- **EXERCISE GOAL**
Show every line below where "search" appears.

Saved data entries
- - -

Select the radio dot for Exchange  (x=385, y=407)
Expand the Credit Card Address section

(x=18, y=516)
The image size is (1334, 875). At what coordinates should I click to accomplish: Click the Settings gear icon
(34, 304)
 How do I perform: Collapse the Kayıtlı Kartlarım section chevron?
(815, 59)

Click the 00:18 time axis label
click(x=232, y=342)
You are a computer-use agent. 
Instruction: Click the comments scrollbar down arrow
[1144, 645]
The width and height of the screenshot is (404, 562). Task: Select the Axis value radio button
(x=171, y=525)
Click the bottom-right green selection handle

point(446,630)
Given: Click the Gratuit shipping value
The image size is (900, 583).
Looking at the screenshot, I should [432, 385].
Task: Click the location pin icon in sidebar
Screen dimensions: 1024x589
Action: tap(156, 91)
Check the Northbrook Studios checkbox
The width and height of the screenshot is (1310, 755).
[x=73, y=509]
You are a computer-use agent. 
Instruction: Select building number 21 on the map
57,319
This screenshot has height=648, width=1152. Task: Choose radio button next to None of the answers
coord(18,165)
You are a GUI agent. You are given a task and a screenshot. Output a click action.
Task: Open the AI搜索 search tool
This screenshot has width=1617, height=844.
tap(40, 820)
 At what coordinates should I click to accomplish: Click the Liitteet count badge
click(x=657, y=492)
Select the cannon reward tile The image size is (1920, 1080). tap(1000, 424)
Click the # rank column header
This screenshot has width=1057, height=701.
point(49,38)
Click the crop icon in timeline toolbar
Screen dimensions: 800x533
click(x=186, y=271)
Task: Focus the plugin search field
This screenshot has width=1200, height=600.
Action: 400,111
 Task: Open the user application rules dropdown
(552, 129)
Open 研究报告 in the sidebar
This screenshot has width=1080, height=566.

- - -

- **SOLUTION**
Task: Open the AI搜索 search tool
Task: Focus the plugin search field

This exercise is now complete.